El eco de sus pasos resonaba en el mármol mientras Sofía, el ama de llaves, la guiaba por los interminables pasillos de la mansión De la Vega. Mariana sentía que había entrado en un mundo paralelo, uno donde los techos se elevaban a alturas imposibles y las paredes estaban decoradas con obras de arte que probablemente costaban más que todo lo que su familia había poseído jamás.
—Esta será su habitación, señora —anunció Sofía con una formalidad que hizo que Mariana se estremeciera internamente.
"Señora". La palabra sonaba extraña, como un vestido demasiado grande que alguien había insistido en que usara.
La habitación era impresionante: una cama king size con dosel, ventanales que daban a un jardín privado, y un baño de mármol que parecía sacado de una revista de diseño. Todo en tonos crema y azul pálido, elegante pero frío, como el propio Alejandro.
—Sus pertenencias ya han sido colocadas en el vestidor —continuó Sofía—. El señor De la Vega desea verla en su despacho cuando esté instalada.
Mariana asintió, esperando a que la mujer se retirara para poder respirar. Cuando finalmente se quedó sola, se dejó caer en la cama, hundiendo el rostro entre sus manos. ¿En qué se había metido? La mansión era hermosa, pero se sentía como una jaula dorada.
Después de darse una ducha rápida y cambiarse a algo más formal —no quería parecer fuera de lugar ni siquiera dentro de "su" nueva casa— se dirigió al despacho de Alejandro. Tocó suavemente.
—Adelante —la voz de él sonaba distante, profesional.
Alejandro estaba de pie junto a la ventana, con una copa de whisky en la mano. La luz del atardecer dibujaba su silueta, dándole un aspecto casi etéreo. Por un segundo, Mariana se quedó sin aliento.

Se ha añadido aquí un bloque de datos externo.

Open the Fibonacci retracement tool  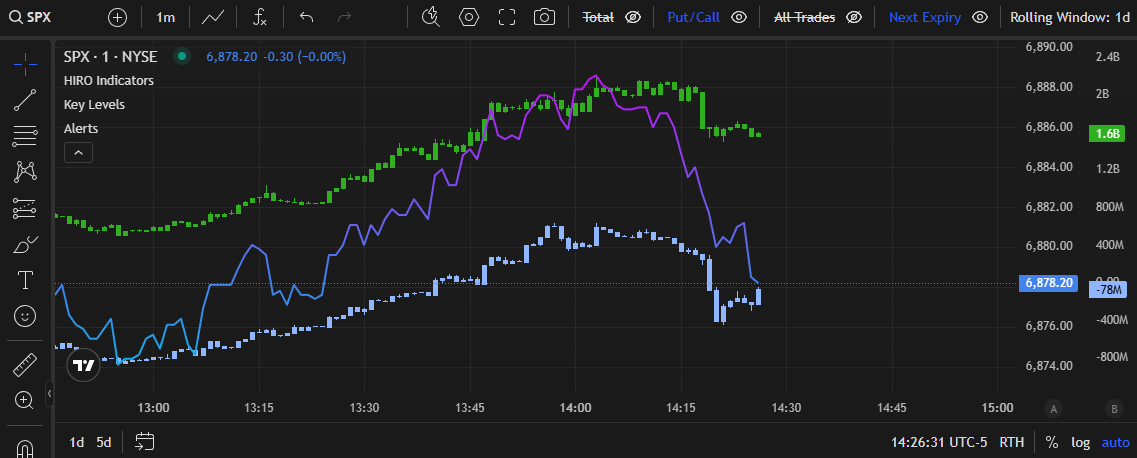(x=25, y=135)
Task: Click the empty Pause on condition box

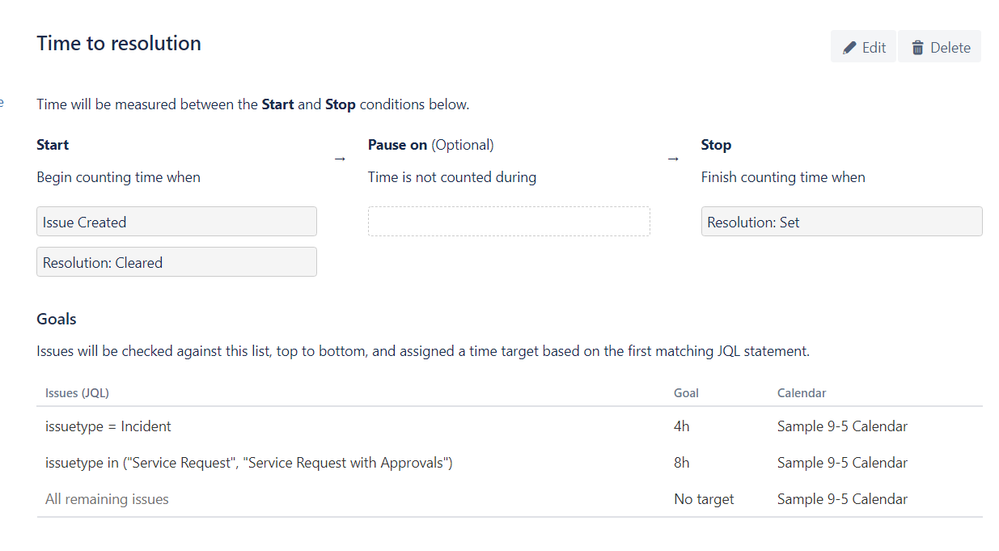Action: point(508,222)
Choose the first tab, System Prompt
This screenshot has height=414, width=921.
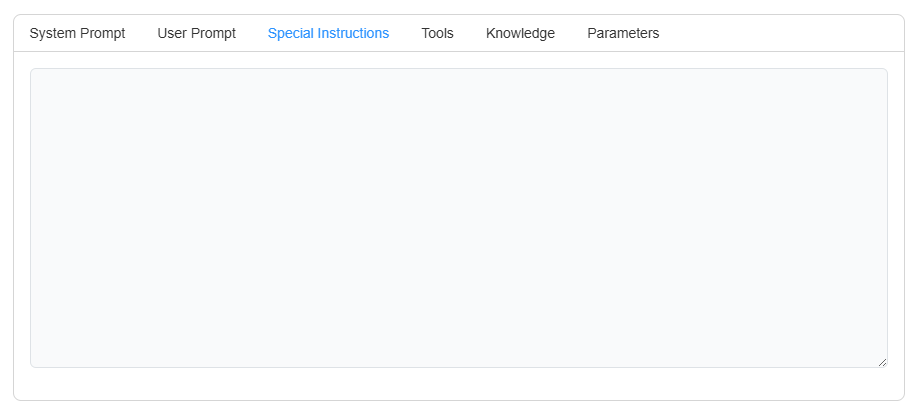[77, 33]
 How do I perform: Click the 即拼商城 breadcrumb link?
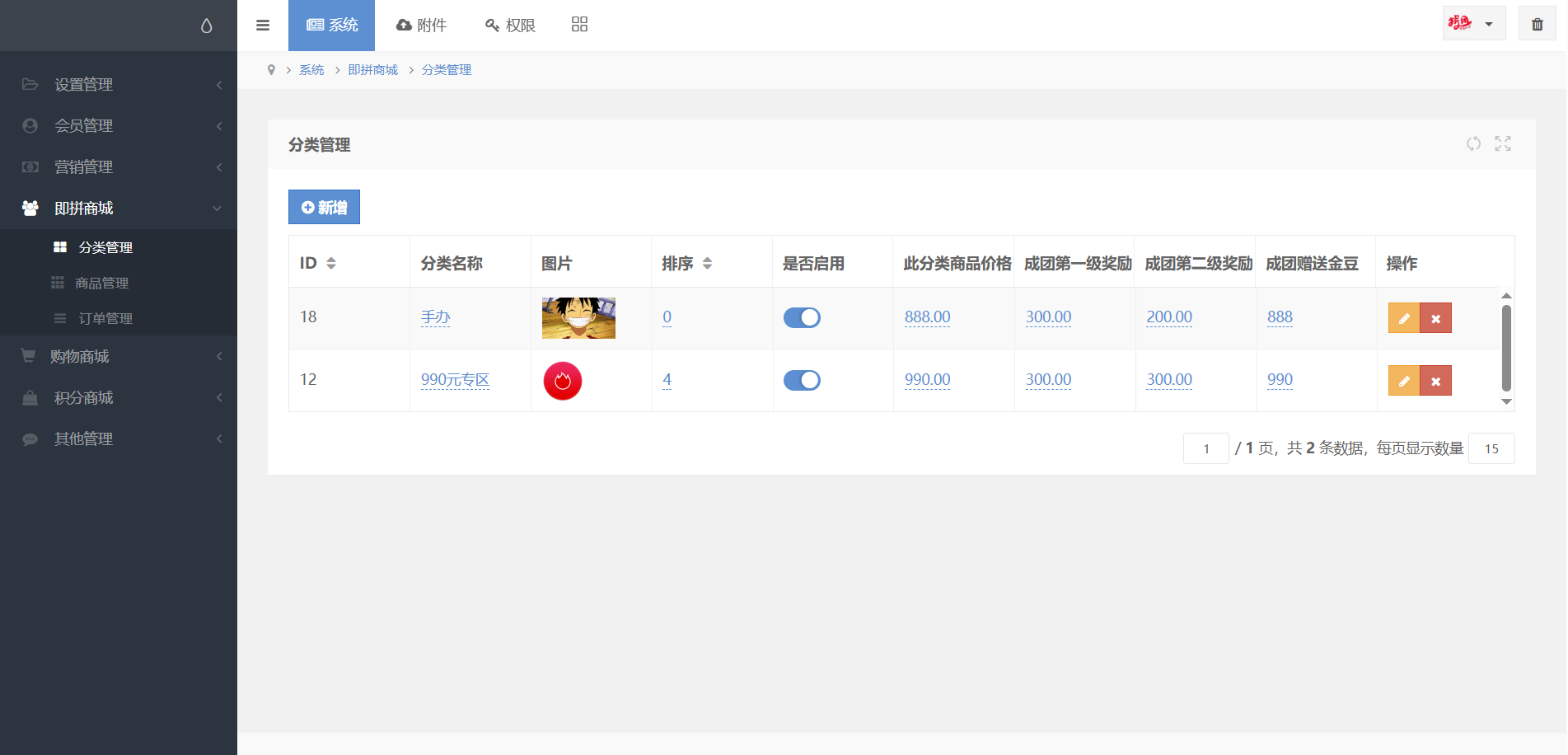coord(372,70)
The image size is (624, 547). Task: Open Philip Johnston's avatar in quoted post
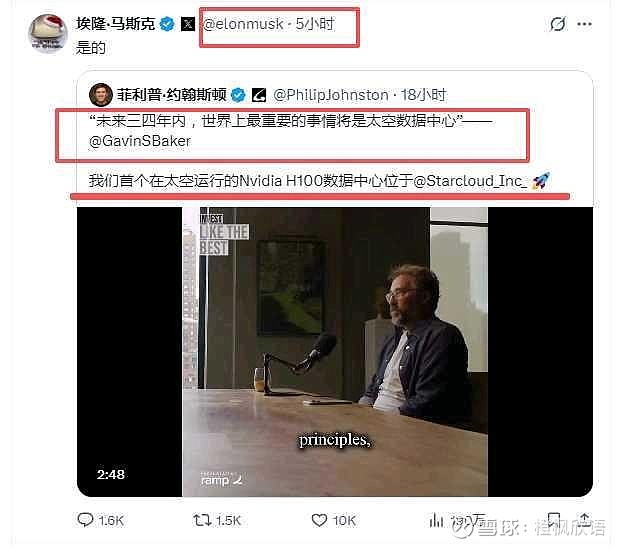[101, 95]
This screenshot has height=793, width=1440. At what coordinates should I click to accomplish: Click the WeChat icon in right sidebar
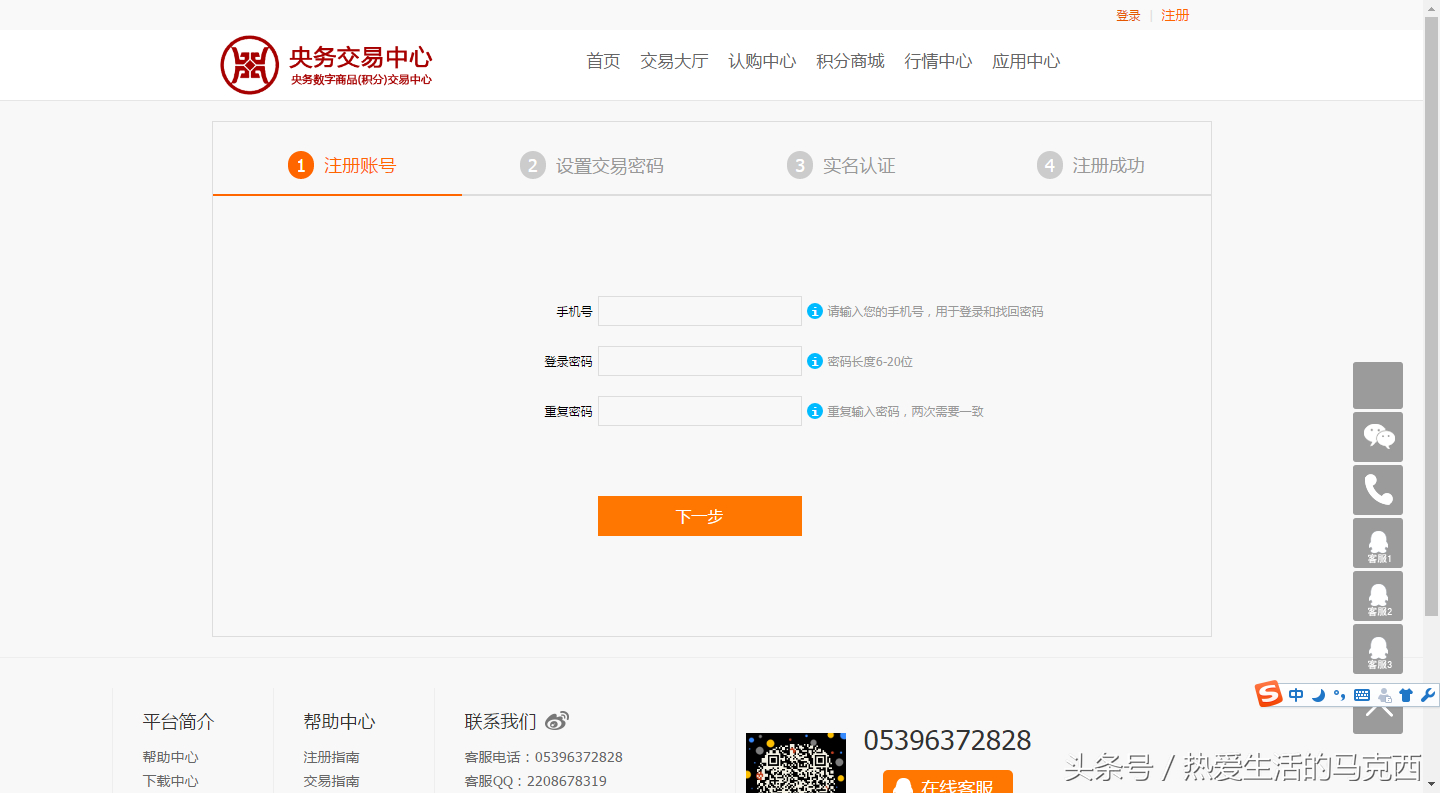pos(1378,437)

—¿Te has instalado? —preguntó sin mirarla.
—Sí, gracias. La habitación es... impresionante.
Él asintió, como si fuera lo mínimo que esperaba.
—Necesitamos establecer algunas reglas —dijo finalmente, girándose para mirarla—. Reglas que no están en nuestro contrato, pero que son igualmente importantes.
Mariana se tensó. Claro que habría más reglas. Con Alejandro, siempre había más control, más barreras.
—Te escucho.
—Primero, el personal no debe sospechar que esto es un acuerdo. Para ellos, somos un matrimonio normal que está comenzando. Segundo, tu habitación y la mía están conectadas por una puerta interior. Permanecerá cerrada, pero en caso de visitas inesperadas, deberás actuar como si compartiéramos la habitación principal.
Mariana sintió que sus mejillas se encendían ante la implicación.
—Tercero —continuó él, acercándose hasta quedar a pocos pasos de ella—, no entres a mi despacho sin invitación. Este es mi espacio privado.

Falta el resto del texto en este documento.